_Exercise task_
Copy the records word for word from the first line through the line containing "tap(260, 33)".

_Provided records_
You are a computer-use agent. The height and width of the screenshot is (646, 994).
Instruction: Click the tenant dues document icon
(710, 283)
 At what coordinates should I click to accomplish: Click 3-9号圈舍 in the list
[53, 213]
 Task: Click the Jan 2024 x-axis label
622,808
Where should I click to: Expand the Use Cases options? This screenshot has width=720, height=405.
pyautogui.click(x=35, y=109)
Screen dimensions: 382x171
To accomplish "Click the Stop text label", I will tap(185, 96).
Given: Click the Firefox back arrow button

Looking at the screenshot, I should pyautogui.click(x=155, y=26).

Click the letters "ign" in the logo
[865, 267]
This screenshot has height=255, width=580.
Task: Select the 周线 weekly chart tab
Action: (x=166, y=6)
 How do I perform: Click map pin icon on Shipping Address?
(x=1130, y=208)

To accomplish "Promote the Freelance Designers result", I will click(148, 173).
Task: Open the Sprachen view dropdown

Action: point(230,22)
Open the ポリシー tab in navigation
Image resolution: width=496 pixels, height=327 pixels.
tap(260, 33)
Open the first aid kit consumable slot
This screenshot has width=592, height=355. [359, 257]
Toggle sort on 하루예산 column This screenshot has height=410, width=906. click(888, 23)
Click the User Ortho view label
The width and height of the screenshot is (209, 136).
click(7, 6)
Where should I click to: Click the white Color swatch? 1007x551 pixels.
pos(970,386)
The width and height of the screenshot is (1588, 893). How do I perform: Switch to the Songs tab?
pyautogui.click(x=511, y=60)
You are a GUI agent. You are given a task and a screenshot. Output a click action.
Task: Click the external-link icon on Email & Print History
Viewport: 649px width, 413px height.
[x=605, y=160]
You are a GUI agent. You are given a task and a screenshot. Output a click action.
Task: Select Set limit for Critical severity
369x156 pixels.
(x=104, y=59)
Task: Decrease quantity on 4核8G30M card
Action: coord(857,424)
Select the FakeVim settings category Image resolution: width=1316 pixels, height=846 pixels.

_Worked solution_
You are a computer-use agent. The height and width of the screenshot is (646, 994).
Instruction: Click the tenant dues document icon
(710, 283)
 At what coordinates should I click to accomplish: Click 3-9号圈舍 in the list
[53, 213]
 Task: Click the Jan 2024 x-axis label
622,808
Where should I click to: Expand the Use Cases options? This screenshot has width=720, height=405.
pyautogui.click(x=35, y=109)
Screen dimensions: 382x171
To accomplish "Click the Stop text label", I will tap(185, 96).
Given: Click the Firefox back arrow button

Looking at the screenshot, I should pyautogui.click(x=155, y=26).

Click the letters "ign" in the logo
[865, 267]
This screenshot has height=255, width=580.
Task: Select the 周线 weekly chart tab
Action: (x=166, y=6)
 How do I perform: Click map pin icon on Shipping Address?
(x=1130, y=208)

To accomplish "Promote the Freelance Designers result", I will click(148, 173).
Task: Open the Sprachen view dropdown

Action: point(230,22)
Open the ポリシー tab in navigation
Image resolution: width=496 pixels, height=327 pixels.
tap(260, 33)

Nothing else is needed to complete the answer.